I asked her if she had ever tried to quit smoking, because any bronchiolitis or asthma was made worse by smoking. She shook her head, telling me that it was just a habit she had, socially, and that she only smoked when she left the house, because she didn't even remember to do it at home. That she had had a serious asthma attack and had had to resort to bronchodilators thanks to the handyman who had come to fix a pipe in the kitchen and had used an intoxicating product that gave off smoke and smell, and that she left the house more often, just to forget the smell that she still felt every time she cooked or spent more time in the kitchen. That it must have been psychological. That she was thinking a lot about Rudy, as the dates they had celebrated throughout their lives were approaching. She wished me luck and I wished her luck. I asked that invisible and ever-present God to keep her smiling and in good spirits, because my mother was similar to her, in her desire to be well and in her natural curiosity. She told me about extraterrestrials, ideologies and the faith she had in this invisible God who was neither Catholic nor Evangelical, who was the god of love and tolerance and that the hours were coming, but only God would decide to go and hug Rudy who I could smell every day, his presence and his inexhaustible patience to wait for her and take her for walks, telling her the names of the flowers, the birds and stories that he still remembered from his childhood, with Timóteo, in Vila Real de Santo António.
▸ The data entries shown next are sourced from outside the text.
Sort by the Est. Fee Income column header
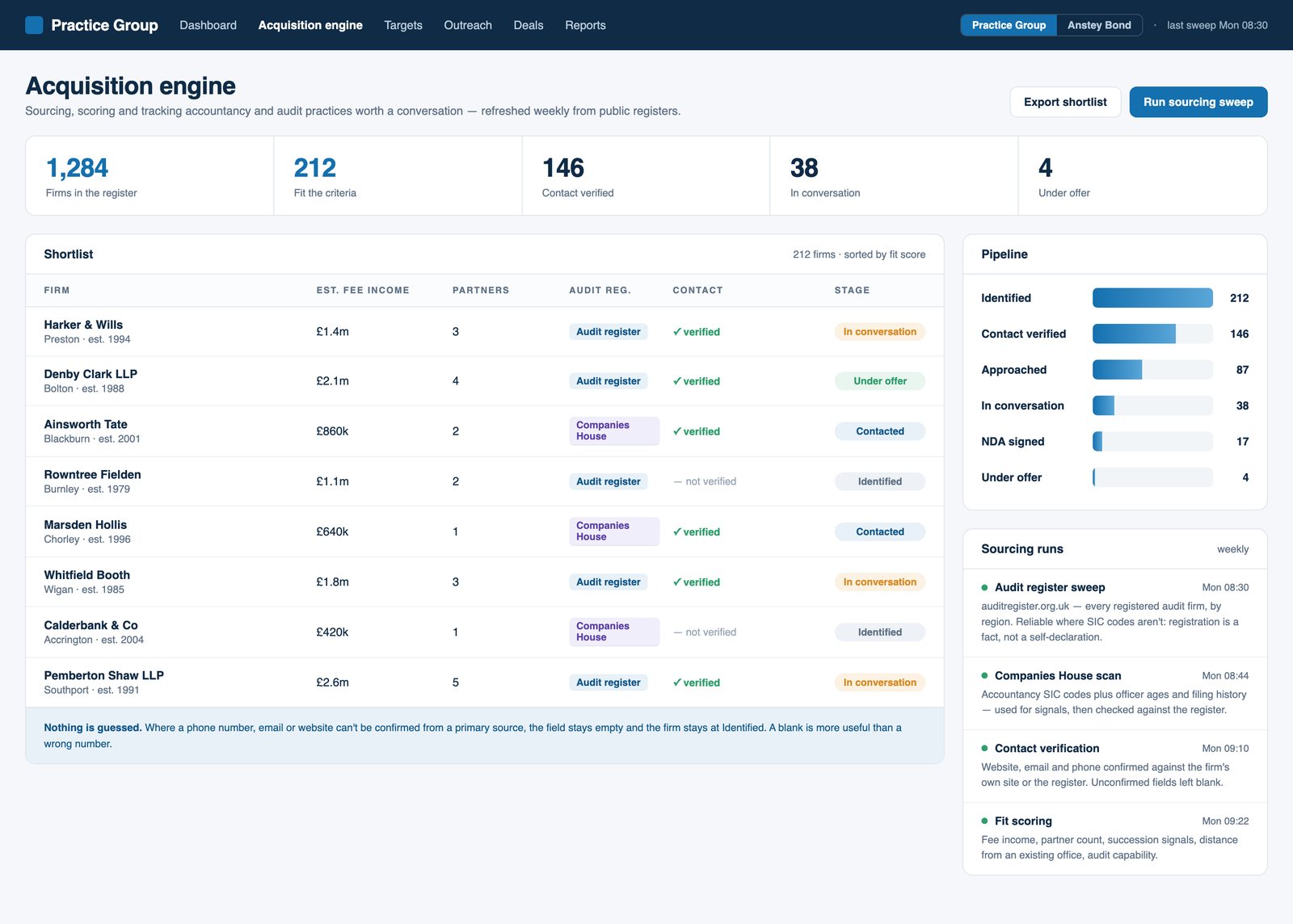Viewport: 1293px width, 924px height. (x=363, y=290)
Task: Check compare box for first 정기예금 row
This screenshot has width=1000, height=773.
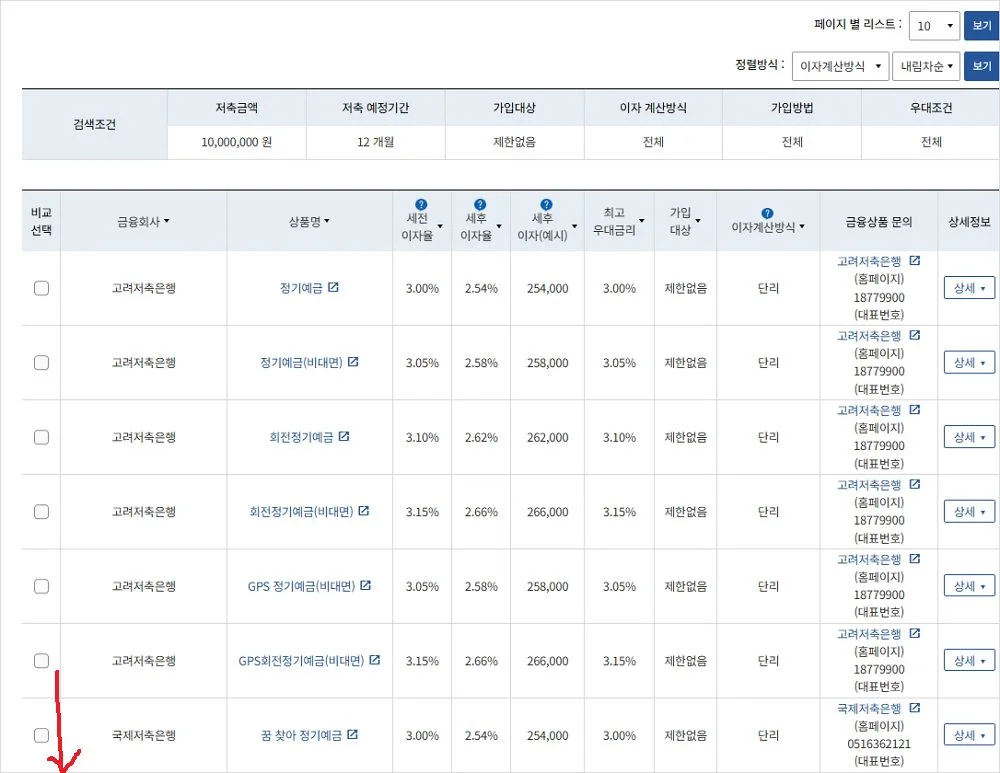Action: click(x=41, y=288)
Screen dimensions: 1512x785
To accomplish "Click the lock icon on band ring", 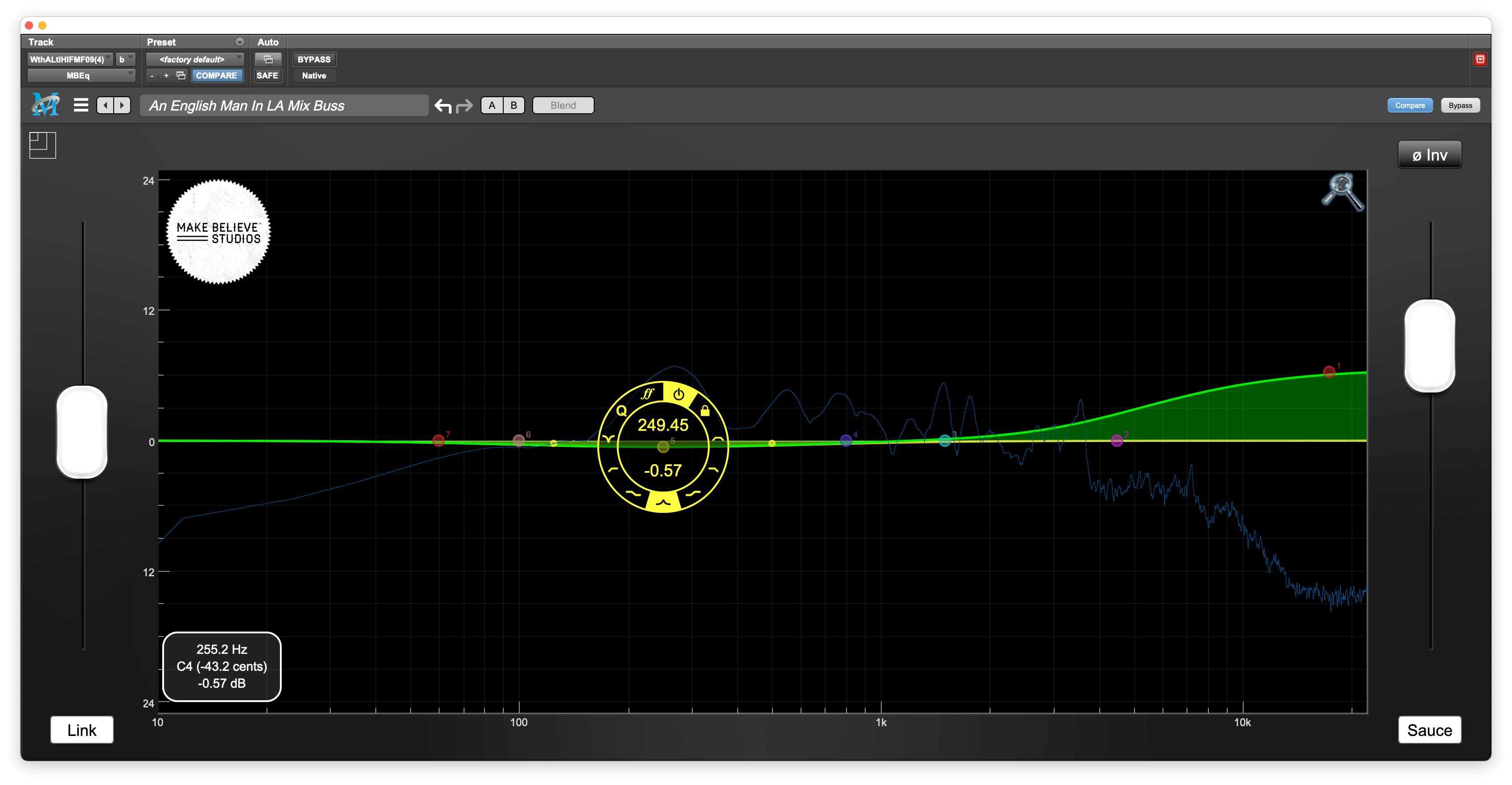I will click(705, 411).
I had already paid the bill, left a fifty cent coin for the young man who had served me and had gotten up to say goodbye to Virinha, when I saw an illustrious figure that I had met in the year of nineteen hundred and ninety-six. The world was a neighborhood, where every now and then, half-turns, we crossed ports and corners, alleys and the high seas, but the characters always reached the coast, still stained by the past or a promised future.
I headed to the street where I had parked my car, opened it and took a briefcase out of the dead man's parking space, locked the doors again and crossed the street, which was somewhat hollowed out in that part, to think again about the person who had crossed my path and who had not even recognized me. I thanked progress, that I had sunglasses on my face and that time had crossed my path, leaving marks of its passage here and there.
That's when I came across the number on Waze, of the address I wanted and there was the real estate agent who, in the nineties and sixties, had pomp and arrogance and believed that perhaps the world had his name as its owner. A huge king in the belly, and empires were at the price of death. In my case, I was unlucky. The real estate agent who, even though I hadn't seen him, knew that he would not be of any use to me.